* _YOUR GOAL_
With pictures excluded, repeat exactly the lines from the one containing "You are a computer-use" through the last line of the material below.

* _DATASET_
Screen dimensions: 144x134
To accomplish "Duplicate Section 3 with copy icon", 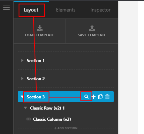I will point(100,97).
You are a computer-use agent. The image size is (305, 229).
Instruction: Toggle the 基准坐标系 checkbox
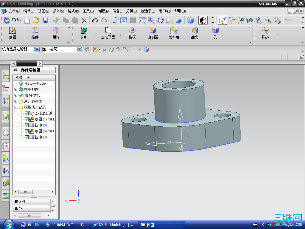coord(27,113)
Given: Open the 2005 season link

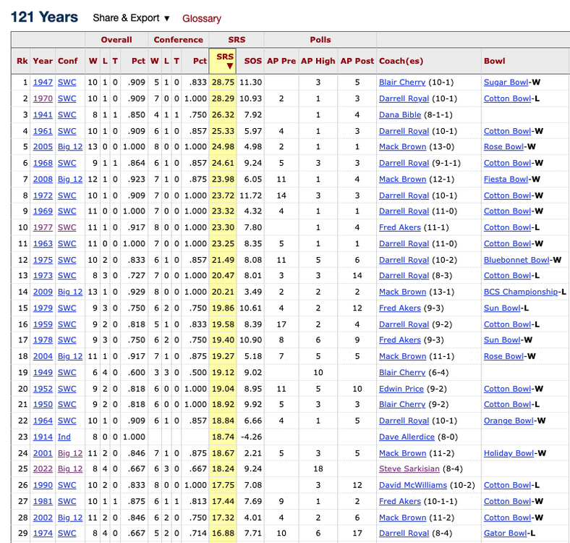Looking at the screenshot, I should click(43, 147).
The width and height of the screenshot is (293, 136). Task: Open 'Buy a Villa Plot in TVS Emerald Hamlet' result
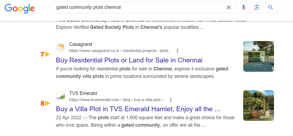[x=138, y=109]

* _YOUR SOLUTION_
You are a computer-use agent. The image size is (305, 229).
Instruction: Toggle the 基准坐标系 checkbox
coord(27,113)
Given: Open the 2005 season link

Looking at the screenshot, I should click(43, 147).
The width and height of the screenshot is (293, 136). Task: Open 'Buy a Villa Plot in TVS Emerald Hamlet' result
[x=138, y=109]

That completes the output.